A problem arises in such multimedia systems when the same bus is required to transfer data from two sources or two destinations, particularly when some of the data must be processed in real time. Moreover, combining an audio mixing processor on the same chip or circuit board as a digital signal processor for modem processing, can be very expensive if the system utilizes separate bus interfaces for each stream of information. For example, multimedia systems can have sixteen, thirty-two or more audio stream sources connected to a host PC. If some of the audio sources operate at different sampling rates and require real time audio processing, individual bus interfaces between the audio and modem system in the host PC would result in a highly complex and highly costly audio and modem system. For example, where a host processor receives multistreams of audio data from multiple sources such as a DVD and a stored audio file or television tuner, this multistream audio typically has to be processed in real time particularly where for example the audio from the T.V. tuner generating a broadcast of live coverage. Where other processes are also being performed simultaneously, such as modem communication using the host processor, a separate modem processing chip may be incorporated in addition to an audio processing chip wherein both the audio processing chip and the modem processing chip share the common bus to the host processor.

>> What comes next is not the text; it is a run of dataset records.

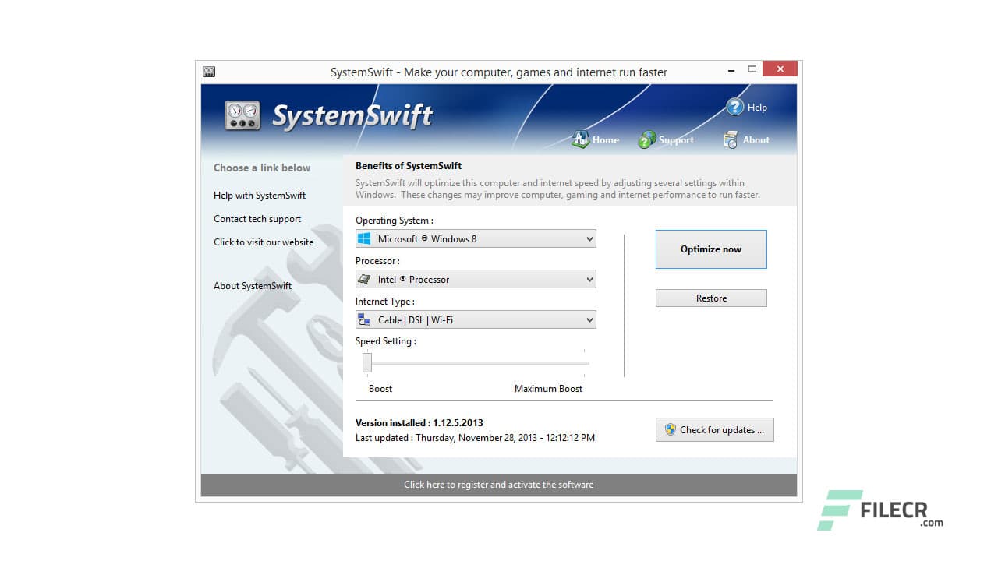
Task: Click the link to visit the website
Action: pyautogui.click(x=263, y=242)
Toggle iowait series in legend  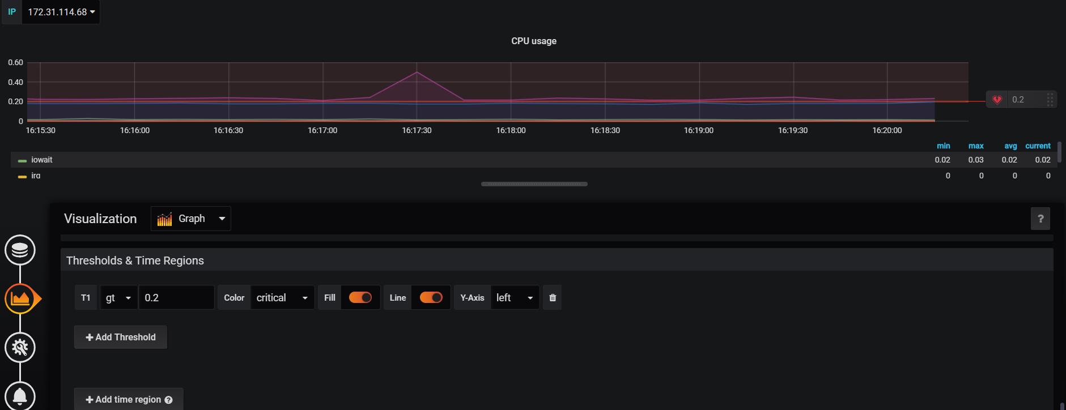[41, 160]
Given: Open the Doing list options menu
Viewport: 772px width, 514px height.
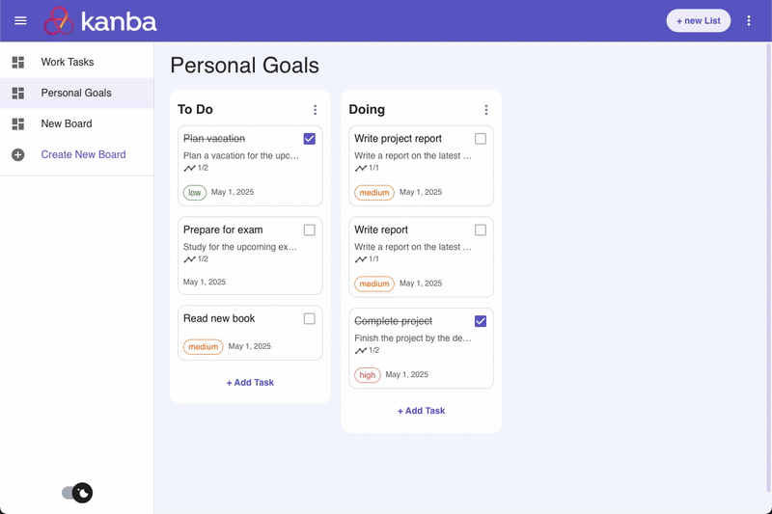Looking at the screenshot, I should [486, 110].
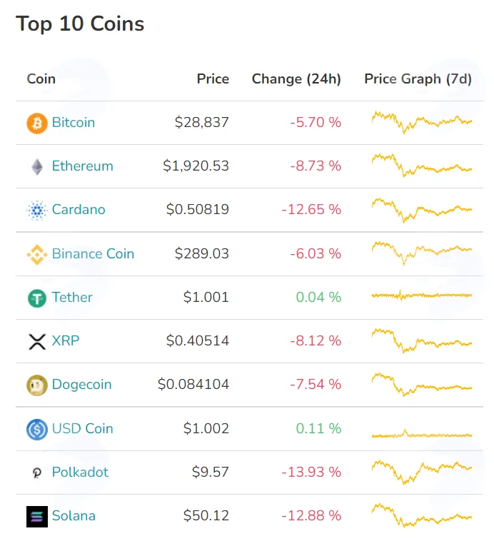Open the Bitcoin coin link
Viewport: 494px width, 546px height.
pyautogui.click(x=74, y=123)
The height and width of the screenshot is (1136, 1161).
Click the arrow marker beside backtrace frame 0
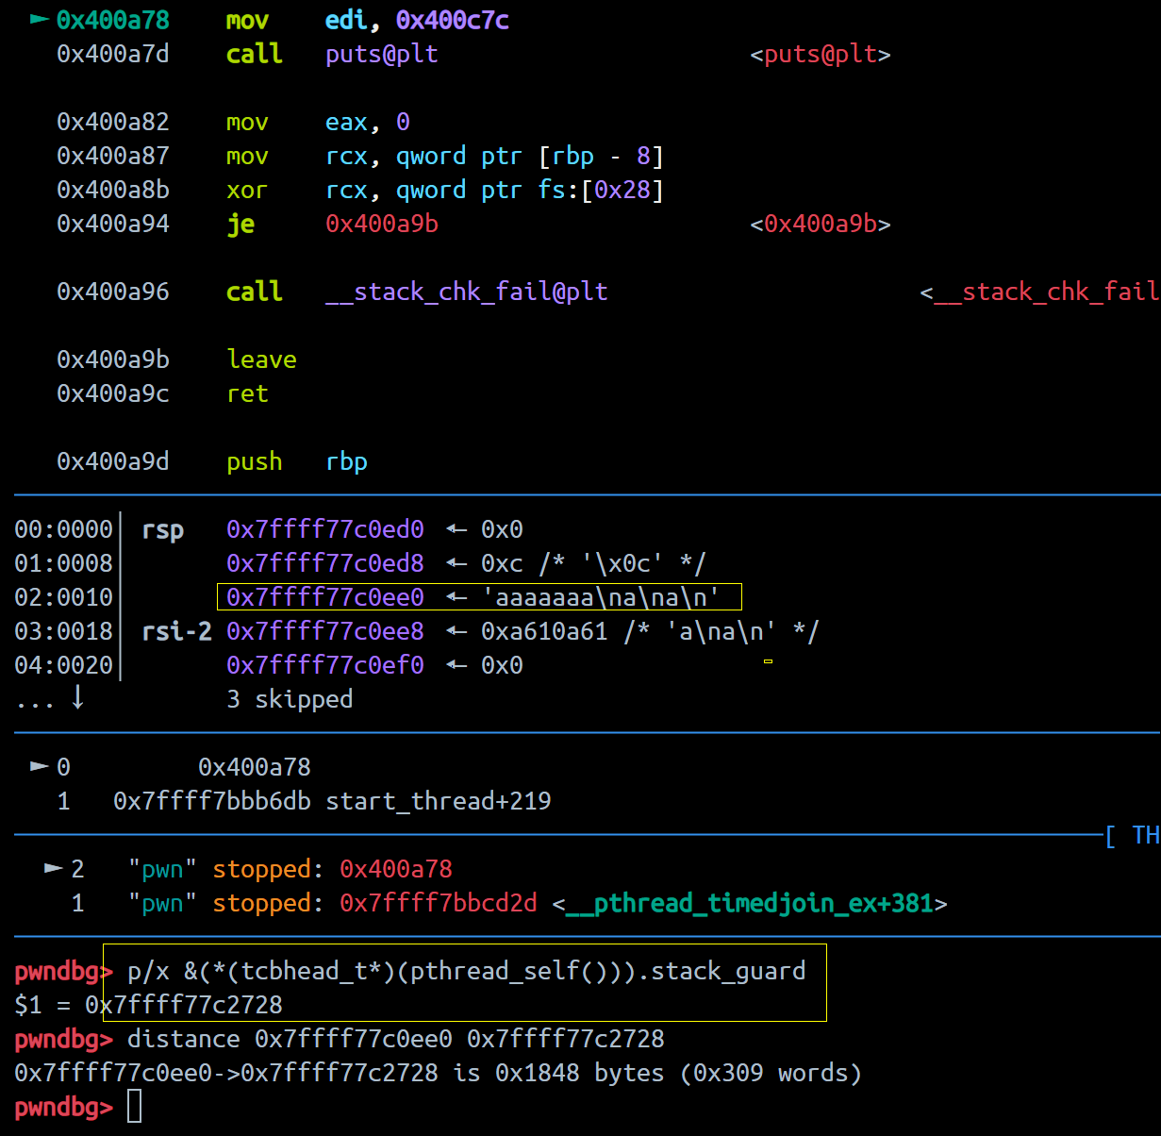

A conventional system may typically only allow either the audio processing chip or modem processing chip to access the bus at a given time, at a fixed rate. Where audio processing is required for example, a digital signal processor may operate at high clock speeds on the order of 100 MHz and may require large bandwidths of throughput to maintain a specified sampling rate for output data to facilitate real time output to speakers or to other further processing blocks. Moreover, the rate at which such a DSP would require data depends upon the type of applications that are in operation. Hence the data throughput demand differs depending upon the applications running on the DSP. Proposed multimedia systems include provision for up to as many as 32 concurrent streams of audio where the streams may be supplied at different sampling rates. In addition, some streams are compressed and require the decompression prior to processing.
A conventional technique for accommodating the varying sampling rates is to provide large buffer memories that are accessible by each of the multiple digital signal processors. However, memory can be prohibitively expensive particularly where high quality and low cost solutions are desired. In addition, it is desirable to avoid frequent interrupts of the host processor to minimize performance degradation particularly when large numbers of multistreams of data must be processed.
Another conventional technique for transferring data from one processor to multiple processors includes the use of a synchronized arbitor that arbitrates between multiple processors on a synchronized basis. However, such systems can become bottlenecks particularly in systems employing multistream data, since real time processing may be desired by one processor but the arbitor may be synchronized to give priority to another processor. Hence such systems may be inflexible in accommodating varying load demands presented by multimedia systems. In addition, such systems typically utilize dual ported memory such that both a primary or host processor and another processor can access the same memory. Such dual ported memory configurations can increase the cost of the system.
Other known techniques for transferring data from a host processor to a plurality of other processors on the same bus include treating the peripheral processors as slaves such that numerous interrupts must be sent to the host processor to notify the host processor to transfer or receive data from the slave digital signal processors. Such a configuration can unnecessarily slow down the operation of the overall system by introducing unnecessary interrupts particularly where real time multistream data is being transferred over the bus.
Consequently there exists a need for a host interface control system for transferring data over a host bus when a host processor shares a bus with a plurality of other digital signal processors, such as those that may process the data in real time.